Please print the records word for word, starting at the line that contains "You are a computer-use agent." and ending at the end of the records. Leave the pictures out of your answer.

※ ※ ※

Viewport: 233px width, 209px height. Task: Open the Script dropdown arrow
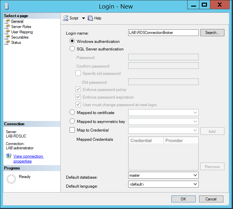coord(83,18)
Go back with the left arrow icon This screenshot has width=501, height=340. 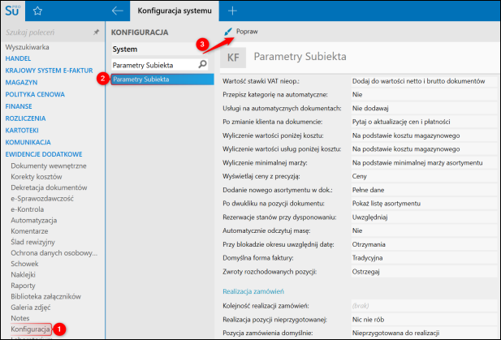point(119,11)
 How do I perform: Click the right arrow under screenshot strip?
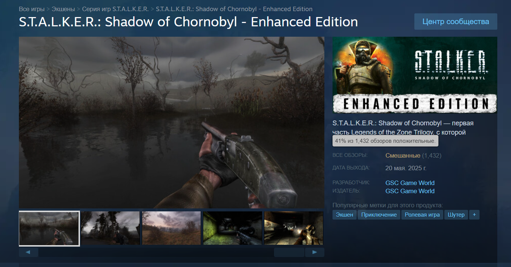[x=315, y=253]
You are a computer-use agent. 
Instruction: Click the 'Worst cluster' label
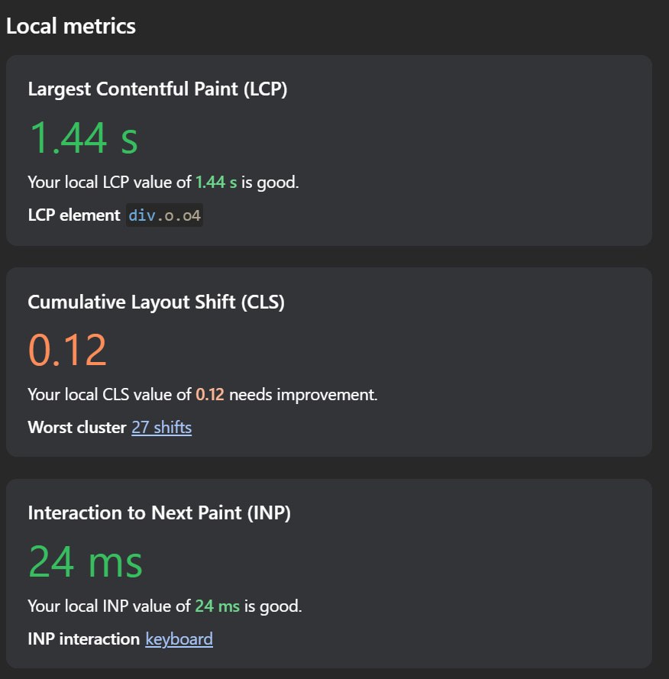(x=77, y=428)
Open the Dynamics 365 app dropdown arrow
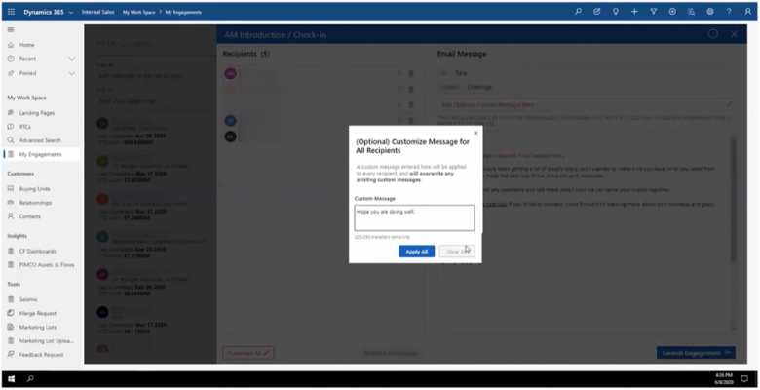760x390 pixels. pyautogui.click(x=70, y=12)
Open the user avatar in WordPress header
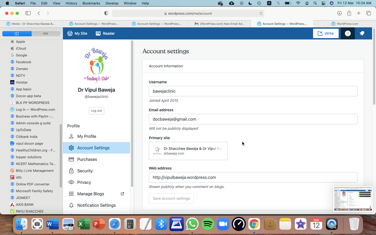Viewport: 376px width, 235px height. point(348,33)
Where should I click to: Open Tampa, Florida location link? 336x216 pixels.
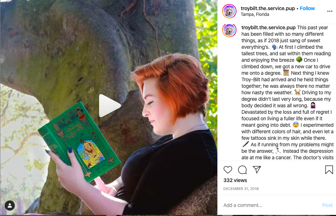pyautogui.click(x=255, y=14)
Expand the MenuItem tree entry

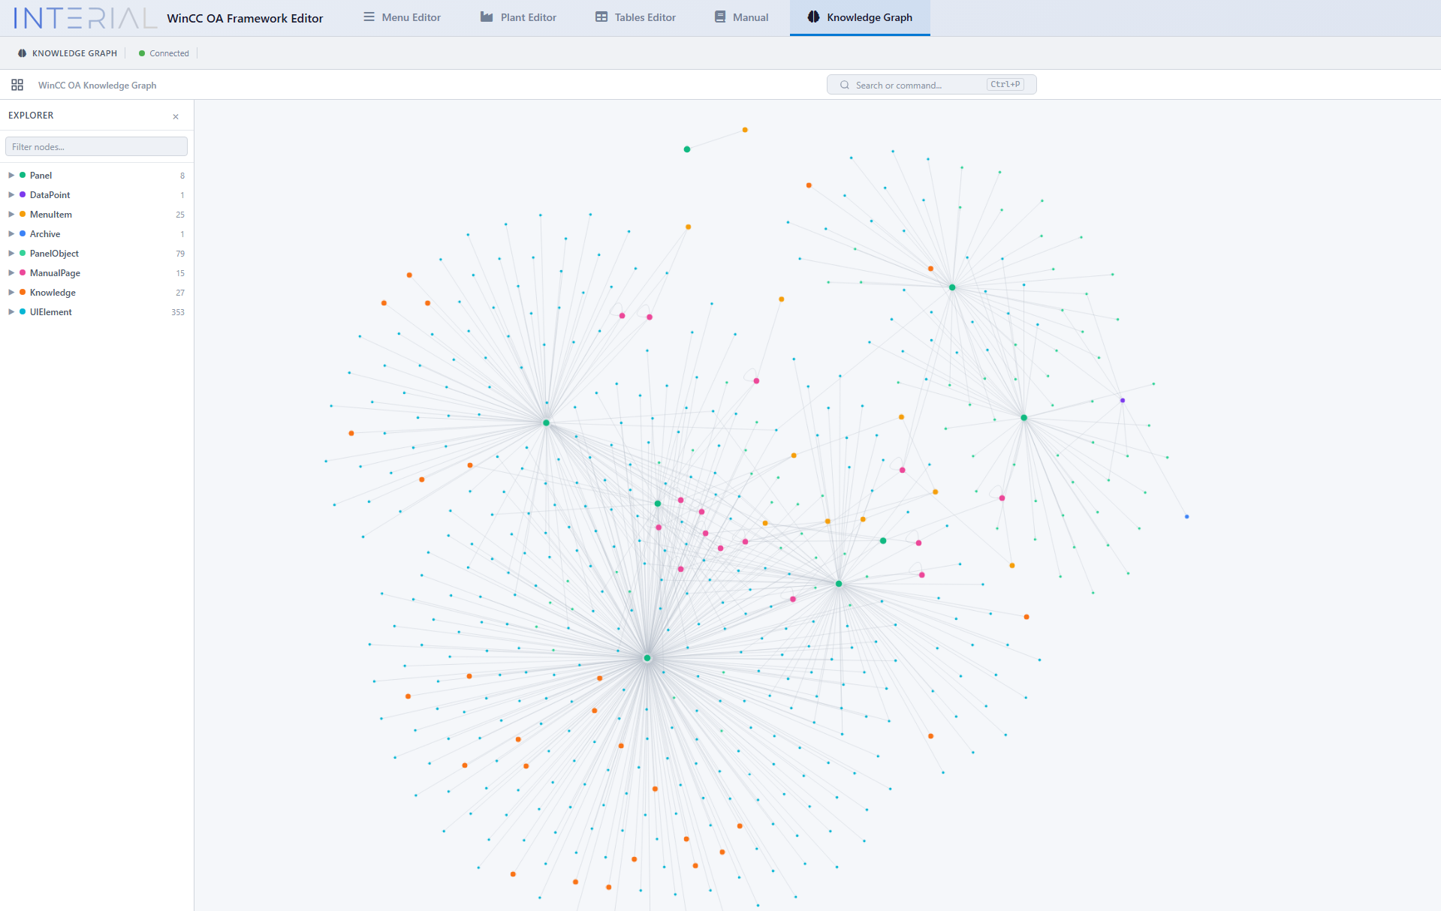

※ ※ ※

→ Task response
You are a computer-use agent. 
Instruction: Click the 'Worst cluster' label
(x=77, y=428)
Open the Dynamics 365 app dropdown arrow
760x390 pixels. pyautogui.click(x=70, y=12)
Open the user avatar in WordPress header
Viewport: 376px width, 235px height. point(348,33)
Where should I click to: Open Tampa, Florida location link? 336x216 pixels.
pyautogui.click(x=255, y=14)
Expand the MenuItem tree entry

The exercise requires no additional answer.